• What you will do:
Within the entries below, the lines from the one with "Identify the click" through the one with "[tab] (48, 101)" are to be set down exactly, both ends kept.

• Dataset content:
———

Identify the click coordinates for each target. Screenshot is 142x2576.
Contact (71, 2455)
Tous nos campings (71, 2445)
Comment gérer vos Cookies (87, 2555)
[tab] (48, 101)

———

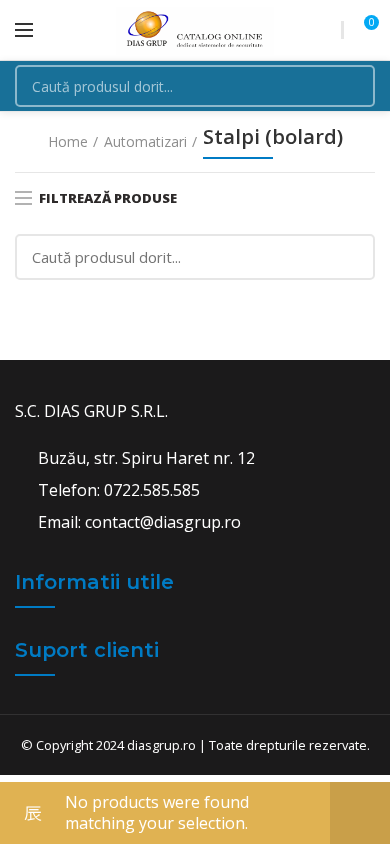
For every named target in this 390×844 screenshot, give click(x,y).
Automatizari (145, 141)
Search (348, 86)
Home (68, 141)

———

• Answer below:
Identify the click coordinates for each target. Screenshot is 142x2576.
Contact (71, 2455)
Tous nos campings (71, 2445)
Comment gérer vos Cookies (87, 2555)
[tab] (48, 101)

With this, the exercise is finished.